**DIRECTIONS FOR THIS TASK**: Return every line of the data exactly as it appears.

(INFORMATION SHOWN begins)

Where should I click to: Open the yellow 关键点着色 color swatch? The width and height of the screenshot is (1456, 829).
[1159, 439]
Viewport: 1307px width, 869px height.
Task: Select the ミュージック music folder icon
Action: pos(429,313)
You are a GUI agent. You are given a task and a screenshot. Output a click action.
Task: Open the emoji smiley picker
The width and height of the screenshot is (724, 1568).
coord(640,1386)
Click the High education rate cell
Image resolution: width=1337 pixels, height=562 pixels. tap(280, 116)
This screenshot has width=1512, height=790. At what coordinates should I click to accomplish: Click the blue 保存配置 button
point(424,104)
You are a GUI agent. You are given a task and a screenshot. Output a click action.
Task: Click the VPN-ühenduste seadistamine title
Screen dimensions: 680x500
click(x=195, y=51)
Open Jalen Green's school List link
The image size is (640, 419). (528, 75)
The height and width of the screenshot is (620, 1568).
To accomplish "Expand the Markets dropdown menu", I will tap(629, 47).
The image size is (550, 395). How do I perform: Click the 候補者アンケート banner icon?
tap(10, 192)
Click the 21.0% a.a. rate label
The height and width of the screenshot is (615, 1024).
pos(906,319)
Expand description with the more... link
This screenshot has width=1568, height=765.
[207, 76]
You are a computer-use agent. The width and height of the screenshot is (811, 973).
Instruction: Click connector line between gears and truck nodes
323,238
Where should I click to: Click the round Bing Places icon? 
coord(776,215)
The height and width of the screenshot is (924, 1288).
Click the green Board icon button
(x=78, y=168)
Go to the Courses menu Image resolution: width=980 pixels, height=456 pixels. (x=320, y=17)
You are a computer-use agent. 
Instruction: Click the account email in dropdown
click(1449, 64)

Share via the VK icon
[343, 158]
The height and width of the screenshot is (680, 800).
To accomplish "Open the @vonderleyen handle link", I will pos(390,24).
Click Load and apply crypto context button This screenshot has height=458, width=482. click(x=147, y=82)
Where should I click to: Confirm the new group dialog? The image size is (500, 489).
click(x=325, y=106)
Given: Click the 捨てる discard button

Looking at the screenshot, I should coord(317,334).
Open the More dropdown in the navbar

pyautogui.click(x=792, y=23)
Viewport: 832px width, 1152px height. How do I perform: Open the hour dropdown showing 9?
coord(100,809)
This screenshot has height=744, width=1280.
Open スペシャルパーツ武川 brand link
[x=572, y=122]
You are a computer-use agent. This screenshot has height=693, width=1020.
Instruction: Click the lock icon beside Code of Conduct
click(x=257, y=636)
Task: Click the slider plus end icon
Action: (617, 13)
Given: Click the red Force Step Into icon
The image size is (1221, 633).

(INFORMATION SHOWN ends)

**WORKED SOLUTION**:
Where should I click to: Open the yellow 关键点着色 color swatch? The width and height of the screenshot is (1456, 829).
[1159, 439]
Viewport: 1307px width, 869px height.
Task: Select the ミュージック music folder icon
Action: pos(429,313)
You are a GUI agent. You are given a task and a screenshot. Output a click action.
Task: Open the emoji smiley picker
The width and height of the screenshot is (724, 1568).
coord(640,1386)
Click the High education rate cell
Image resolution: width=1337 pixels, height=562 pixels. tap(280, 116)
This screenshot has width=1512, height=790. At what coordinates should I click to accomplish: Click the blue 保存配置 button
point(424,104)
You are a GUI agent. You are given a task and a screenshot. Output a click action.
Task: Click the VPN-ühenduste seadistamine title
Screen dimensions: 680x500
click(x=195, y=51)
Open Jalen Green's school List link
The image size is (640, 419). (528, 75)
The height and width of the screenshot is (620, 1568).
To accomplish "Expand the Markets dropdown menu", I will tap(629, 47).
The image size is (550, 395). How do I perform: Click the 候補者アンケート banner icon?
tap(10, 192)
Click the 21.0% a.a. rate label
The height and width of the screenshot is (615, 1024).
pos(906,319)
Expand description with the more... link
This screenshot has width=1568, height=765.
[207, 76]
You are a computer-use agent. The width and height of the screenshot is (811, 973).
Instruction: Click connector line between gears and truck nodes
323,238
Where should I click to: Click the round Bing Places icon? 
coord(776,215)
The height and width of the screenshot is (924, 1288).
Click the green Board icon button
(x=78, y=168)
Go to the Courses menu Image resolution: width=980 pixels, height=456 pixels. (x=320, y=17)
You are a computer-use agent. 
Instruction: Click the account email in dropdown
click(1449, 64)

Share via the VK icon
[343, 158]
The height and width of the screenshot is (680, 800).
To accomplish "Open the @vonderleyen handle link", I will pos(390,24).
Click Load and apply crypto context button This screenshot has height=458, width=482. click(x=147, y=82)
Where should I click to: Confirm the new group dialog? The image size is (500, 489).
click(x=325, y=106)
Given: Click the 捨てる discard button

Looking at the screenshot, I should coord(317,334).
Open the More dropdown in the navbar

pyautogui.click(x=792, y=23)
Viewport: 832px width, 1152px height. How do I perform: Open the hour dropdown showing 9?
coord(100,809)
This screenshot has height=744, width=1280.
Open スペシャルパーツ武川 brand link
[x=572, y=122]
You are a computer-use agent. This screenshot has height=693, width=1020.
Instruction: Click the lock icon beside Code of Conduct
click(x=257, y=636)
Task: Click the slider plus end icon
Action: (617, 13)
Given: Click the red Force Step Into icon
The image size is (1221, 633).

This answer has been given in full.